Surgery to Straighten the Jaw

It is possible to realign the teeth and the jaws of patients who suffer from a variety of skeletal or dental issues, including a misaligned bite, using a procedure known as orthognathic (jaw) surgery. Jaw surgery may be necessary if you have difficulty swallowing or biting food, severe tooth wear, a receding chin, a projecting jaw, or sleep apnea.

Wisdom Teeth

The wisdom teeth are the final pair of teeth to erupt in the human body. The jaw can accommodate them if they emerge from the gum line, but this is not always the case, and the teeth get impacted as a result. In certain cases, extraction of an impacted wisdom tooth may be necessary. Wisdom teeth that have partly or completely erupted because of an impacted jaw are more prone to decay, recurrent infections, and gum disease than those that have not. The American Association of Oral and Maxillofacial Surgeons highly advises that wisdom teeth be removed at the time the patient is a young adult to avoid future issues and to guarantee maximum recovery.

Cleft Lip

All or parts of the mouth and nasal cavities may not fuse correctly during fetal development, resulting in cleft lip and/or Cleft palate. When this happens, the mouth’s roof splits wide, leaving a gap in the upper lip. A cleft palate may create issues with nutrition, speech, and hearing unless it is surgically repaired. These issues are addressed by a multidisciplinary team of oral and maxillofacial surgeons over the course of years of therapy and surgery.

Facial Trauma

Any damage to the mouth, face, or jaw is considered maxillofacial injury or facial trauma. Bone fractures are one of the most prevalent forms of significant facial injuries. Lower and upper jaws as well as cheekbones and eye sockets may all be fractured. The ability to see, breathe, talk, and swallow may be compromised as a result of these impairments. Therefore, oral and maxillofacial surgeons’ knowledge is essential. Using seatbelts, mouthguards, and proper helmets and masks is essential for everyone who engages in any kind of sporting endeavor, regardless of their degree of experience.

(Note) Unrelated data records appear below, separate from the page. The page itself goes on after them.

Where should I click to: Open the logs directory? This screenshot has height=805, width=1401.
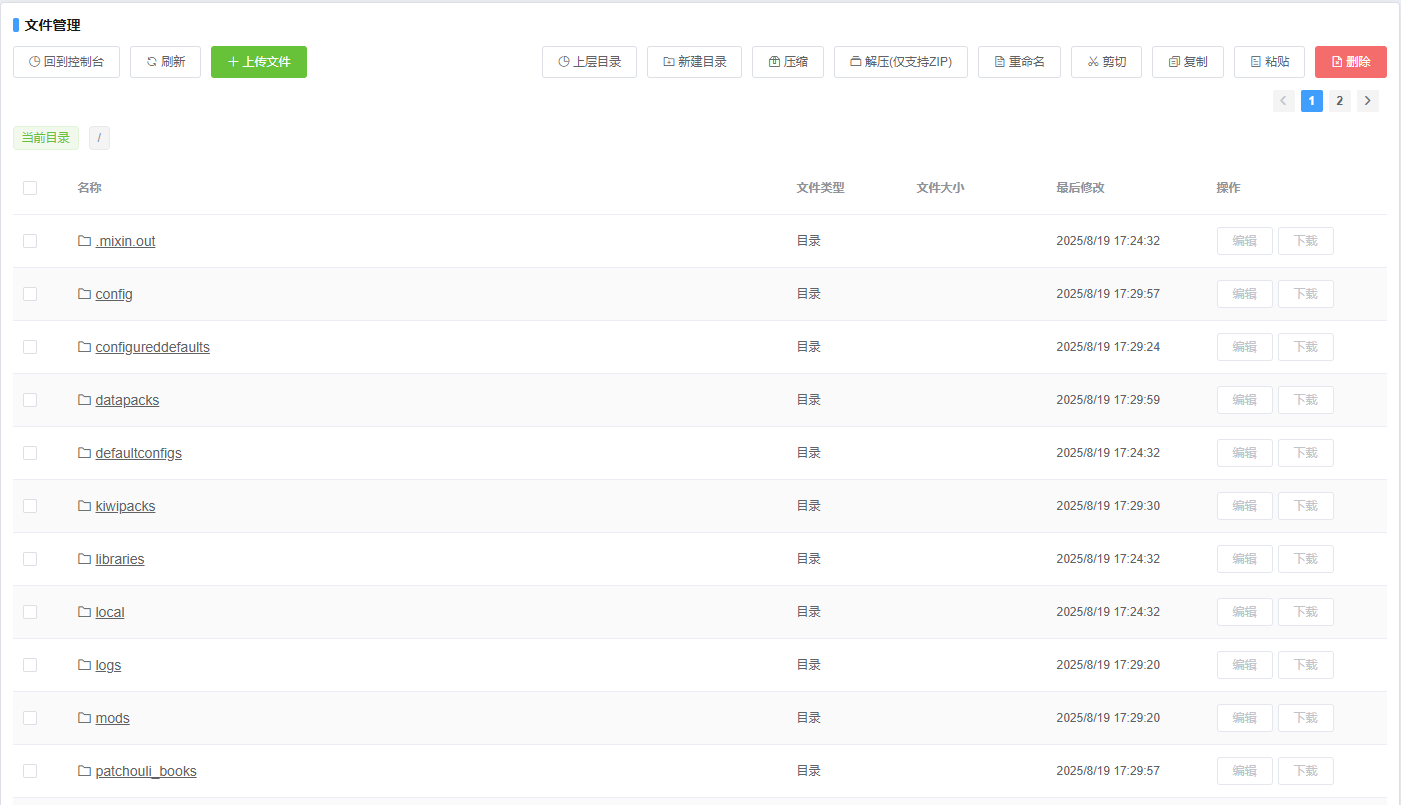108,665

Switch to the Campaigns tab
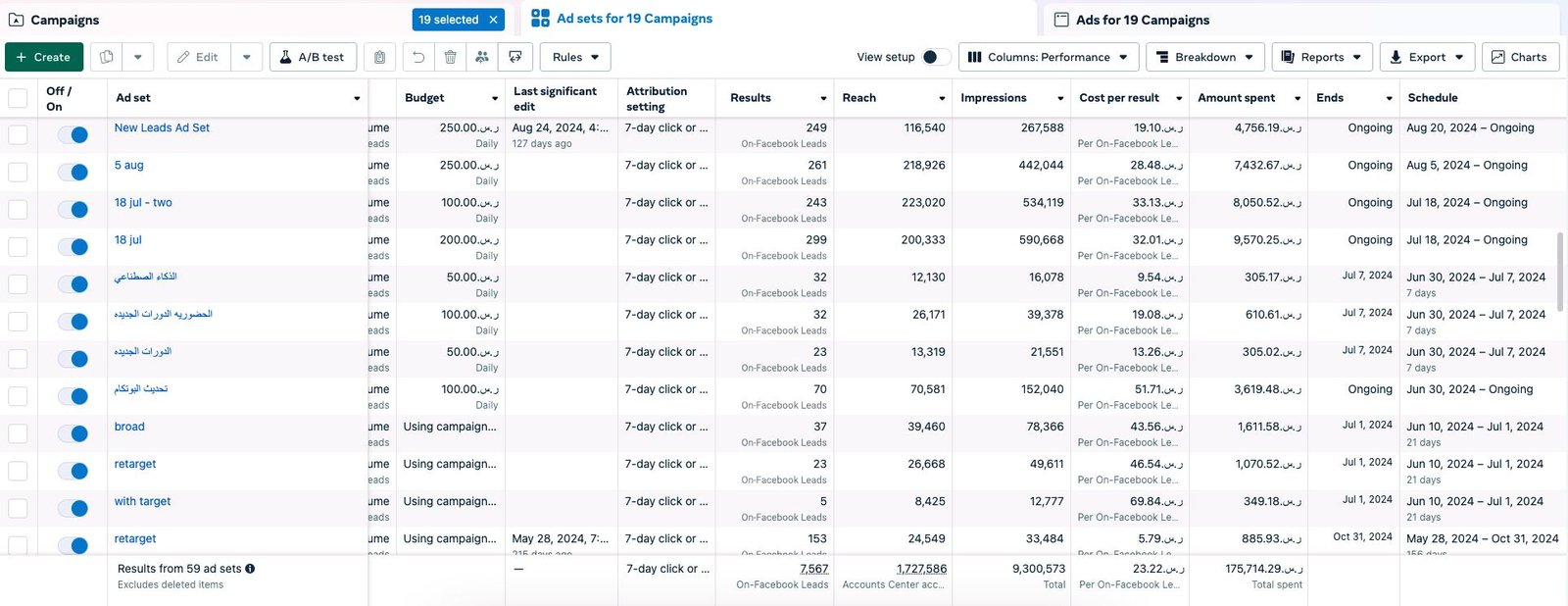coord(65,20)

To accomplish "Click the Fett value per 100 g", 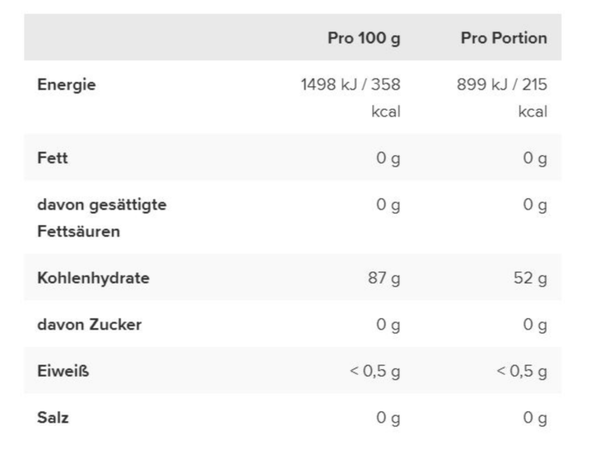I will (x=388, y=158).
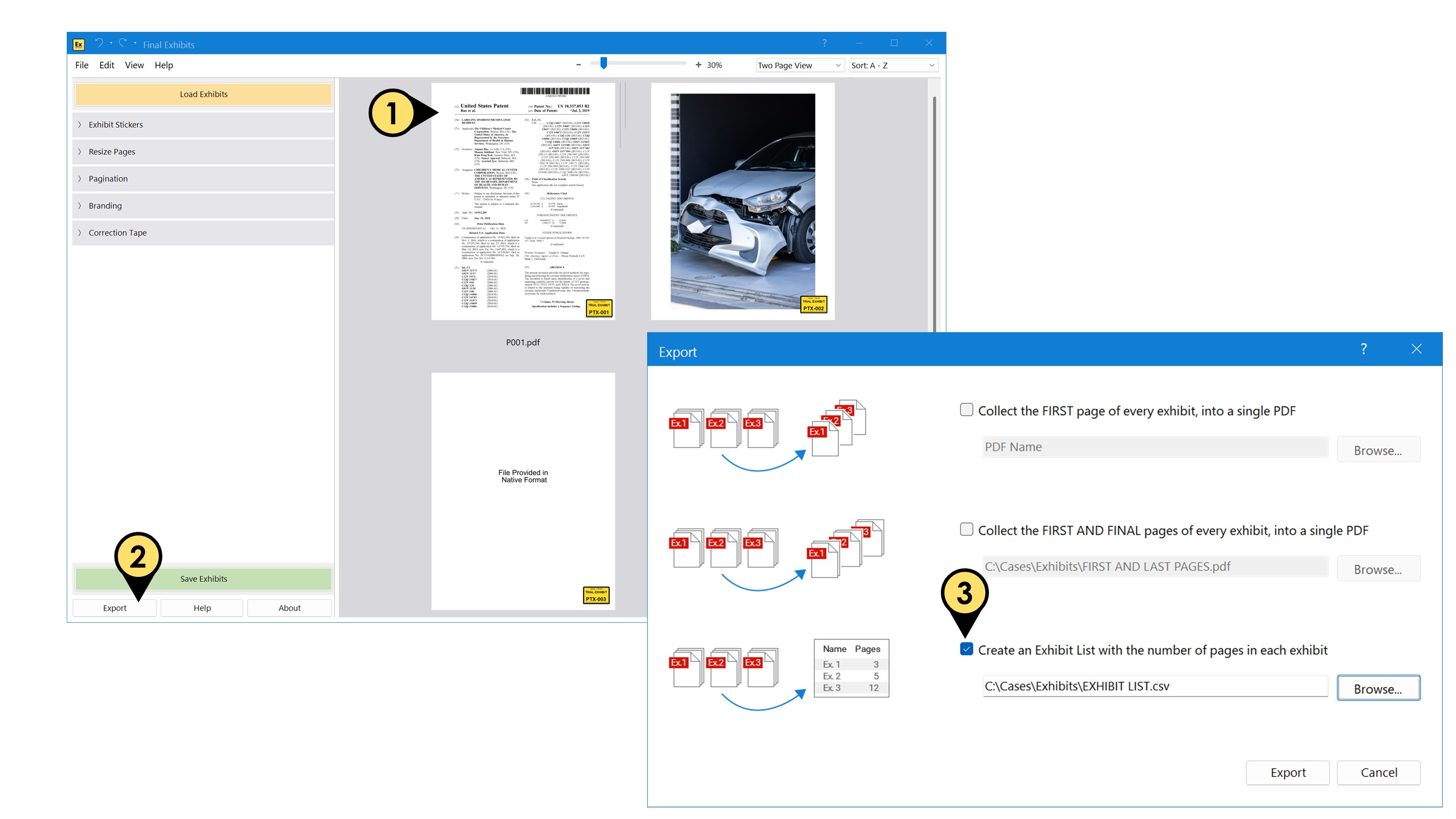This screenshot has height=819, width=1456.
Task: Uncheck the Create an Exhibit List option
Action: [967, 650]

Temporomandibular Joint Surgery

Located in front of the ear where the skull and lower jaw meet, the temporomandibular joint (TMJ) permits the lower jaw to move and function. There are several symptoms of Temporomandibular Disorder, including jaw discomfort, earaches, headaches, restricted mouth movement, clicking, and grating noises (TMD). Treatment options for TMJ disorder vary widely, from simple medical and dental procedures to more involved surgical procedures. Arthroscopy or direct surgical repair of injured tissue may be necessary if non-surgical therapy fails or if there is evident joint injury.

Oral cancer

Oral and maxillofacial surgeons suggest that everyone undertake an oral cancer self-examination once a month as a precautionary measure. Contact your oral and maxillofacial surgeon if you observe white or red spots, an atypical lump, a persistent sore throat or hoarseness, or trouble chewing or swallowing. They will do a biopsy to correctly identify the condition.


When a patient loses a tooth, an oral and maxillofacial surgeon will surgically implant a dental implant in the jawbone. Dental implants are non-removable and non-degradable because of their composition of titanium metal and the osseointegration process by which they become one with the jawbone. Bone loss is seldom an issue with dental implants because of the way they integrate with the jawbone throughout the healing process.

Outpatient Anesthesia

Patients may be given safe, effective outpatient anesthesia from oral and maxillofacial surgeons, including local anesthetic, nitrous oxide, intravenous sedation, and general anesthetic. Residents must do a rotation in medical anesthesiology as part of their surgical residency, where they learn how to assess patients for anesthesia, administer anesthesia, and follow patients after anesthesia.